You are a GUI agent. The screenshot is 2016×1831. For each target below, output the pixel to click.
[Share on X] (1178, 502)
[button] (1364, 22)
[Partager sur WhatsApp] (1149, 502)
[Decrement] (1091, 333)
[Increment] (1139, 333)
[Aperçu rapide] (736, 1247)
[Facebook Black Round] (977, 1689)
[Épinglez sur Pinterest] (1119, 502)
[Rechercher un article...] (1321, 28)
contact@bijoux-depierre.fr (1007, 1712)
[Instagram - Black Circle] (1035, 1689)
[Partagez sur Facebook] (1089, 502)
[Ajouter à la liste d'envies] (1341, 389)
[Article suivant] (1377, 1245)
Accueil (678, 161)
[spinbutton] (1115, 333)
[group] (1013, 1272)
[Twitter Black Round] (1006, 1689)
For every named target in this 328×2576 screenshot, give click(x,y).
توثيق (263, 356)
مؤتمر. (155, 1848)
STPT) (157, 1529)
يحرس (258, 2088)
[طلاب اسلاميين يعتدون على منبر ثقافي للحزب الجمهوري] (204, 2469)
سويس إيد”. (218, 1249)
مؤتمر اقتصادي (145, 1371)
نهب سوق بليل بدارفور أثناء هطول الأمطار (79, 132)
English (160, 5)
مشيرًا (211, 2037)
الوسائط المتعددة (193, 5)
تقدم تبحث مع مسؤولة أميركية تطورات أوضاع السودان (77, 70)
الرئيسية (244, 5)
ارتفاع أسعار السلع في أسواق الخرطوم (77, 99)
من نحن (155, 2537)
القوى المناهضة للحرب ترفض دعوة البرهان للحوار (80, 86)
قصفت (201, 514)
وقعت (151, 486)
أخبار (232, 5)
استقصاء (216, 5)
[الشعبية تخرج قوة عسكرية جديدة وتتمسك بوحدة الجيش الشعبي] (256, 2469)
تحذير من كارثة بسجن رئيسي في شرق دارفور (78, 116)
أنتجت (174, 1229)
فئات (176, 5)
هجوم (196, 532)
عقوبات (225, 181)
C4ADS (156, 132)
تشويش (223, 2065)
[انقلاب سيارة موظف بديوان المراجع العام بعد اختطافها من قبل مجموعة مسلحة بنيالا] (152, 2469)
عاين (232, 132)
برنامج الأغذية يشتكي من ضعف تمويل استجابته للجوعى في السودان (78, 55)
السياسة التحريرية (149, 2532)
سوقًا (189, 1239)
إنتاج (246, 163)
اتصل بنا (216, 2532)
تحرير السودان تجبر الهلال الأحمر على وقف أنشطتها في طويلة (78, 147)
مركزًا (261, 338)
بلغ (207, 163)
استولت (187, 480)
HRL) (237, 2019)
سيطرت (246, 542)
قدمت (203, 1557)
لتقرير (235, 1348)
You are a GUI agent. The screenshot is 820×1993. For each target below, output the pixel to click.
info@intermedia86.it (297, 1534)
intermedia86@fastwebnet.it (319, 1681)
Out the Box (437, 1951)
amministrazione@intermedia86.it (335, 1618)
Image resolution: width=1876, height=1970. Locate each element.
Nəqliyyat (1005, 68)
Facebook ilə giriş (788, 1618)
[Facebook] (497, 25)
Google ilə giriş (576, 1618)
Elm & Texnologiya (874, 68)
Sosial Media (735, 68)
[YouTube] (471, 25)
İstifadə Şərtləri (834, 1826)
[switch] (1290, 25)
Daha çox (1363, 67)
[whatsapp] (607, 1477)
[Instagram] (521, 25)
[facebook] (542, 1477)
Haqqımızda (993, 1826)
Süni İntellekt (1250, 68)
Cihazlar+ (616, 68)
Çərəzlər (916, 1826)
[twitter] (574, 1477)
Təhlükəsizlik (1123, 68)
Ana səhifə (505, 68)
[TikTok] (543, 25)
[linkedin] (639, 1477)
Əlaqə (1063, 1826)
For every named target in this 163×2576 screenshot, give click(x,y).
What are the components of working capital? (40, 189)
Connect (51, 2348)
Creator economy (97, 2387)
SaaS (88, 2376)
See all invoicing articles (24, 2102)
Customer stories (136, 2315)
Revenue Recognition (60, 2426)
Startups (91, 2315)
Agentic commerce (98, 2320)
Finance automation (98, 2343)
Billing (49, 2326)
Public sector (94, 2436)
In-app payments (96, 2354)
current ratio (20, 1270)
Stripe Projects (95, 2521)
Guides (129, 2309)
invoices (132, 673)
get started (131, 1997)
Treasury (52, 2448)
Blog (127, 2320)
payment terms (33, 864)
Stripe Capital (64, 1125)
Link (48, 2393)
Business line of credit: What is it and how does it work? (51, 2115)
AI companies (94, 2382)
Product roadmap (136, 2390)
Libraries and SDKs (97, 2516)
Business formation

┄┄┄┄┄┄┄┄┄┄┄┄┄┄┄┄┄┄┄┄

Your task is to set down only the lines that run from the opening of the listing to the line with "بلغ (207, 163)", both ends included, each unchanged.

You are a GUI agent. The screenshot is 2016×1831. For each target below, output the pixel to click.
[Share on X] (1178, 502)
[button] (1364, 22)
[Partager sur WhatsApp] (1149, 502)
[Decrement] (1091, 333)
[Increment] (1139, 333)
[Aperçu rapide] (736, 1247)
[Facebook Black Round] (977, 1689)
[Épinglez sur Pinterest] (1119, 502)
[Rechercher un article...] (1321, 28)
contact@bijoux-depierre.fr (1007, 1712)
[Instagram - Black Circle] (1035, 1689)
[Partagez sur Facebook] (1089, 502)
[Ajouter à la liste d'envies] (1341, 389)
[Article suivant] (1377, 1245)
Accueil (678, 161)
[spinbutton] (1115, 333)
[group] (1013, 1272)
[Twitter Black Round] (1006, 1689)
For every named target in this 328×2576 screenshot, give click(x,y).
توثيق (263, 356)
مؤتمر. (155, 1848)
STPT) (157, 1529)
يحرس (258, 2088)
[طلاب اسلاميين يعتدون على منبر ثقافي للحزب الجمهوري] (204, 2469)
سويس إيد”. (218, 1249)
مؤتمر اقتصادي (145, 1371)
نهب سوق بليل بدارفور أثناء هطول الأمطار (79, 132)
English (160, 5)
مشيرًا (211, 2037)
الوسائط المتعددة (193, 5)
تقدم تبحث مع مسؤولة أميركية تطورات أوضاع السودان (77, 70)
الرئيسية (244, 5)
ارتفاع أسعار السلع في أسواق الخرطوم (77, 99)
من نحن (155, 2537)
القوى المناهضة للحرب ترفض دعوة البرهان للحوار (80, 86)
قصفت (201, 514)
وقعت (151, 486)
أخبار (232, 5)
استقصاء (216, 5)
[الشعبية تخرج قوة عسكرية جديدة وتتمسك بوحدة الجيش الشعبي] (256, 2469)
تحذير من كارثة بسجن رئيسي في شرق دارفور (78, 116)
أنتجت (174, 1229)
فئات (176, 5)
هجوم (196, 532)
عقوبات (225, 181)
C4ADS (156, 132)
تشويش (223, 2065)
[انقلاب سيارة موظف بديوان المراجع العام بعد اختطافها من قبل مجموعة مسلحة بنيالا] (152, 2469)
عاين (232, 132)
برنامج الأغذية يشتكي من ضعف تمويل استجابته للجوعى في السودان (78, 55)
السياسة التحريرية (149, 2532)
سوقًا (189, 1239)
إنتاج (246, 163)
اتصل بنا (216, 2532)
تحرير السودان تجبر الهلال الأحمر على وقف أنشطتها في طويلة (78, 147)
مركزًا (261, 338)
بلغ (207, 163)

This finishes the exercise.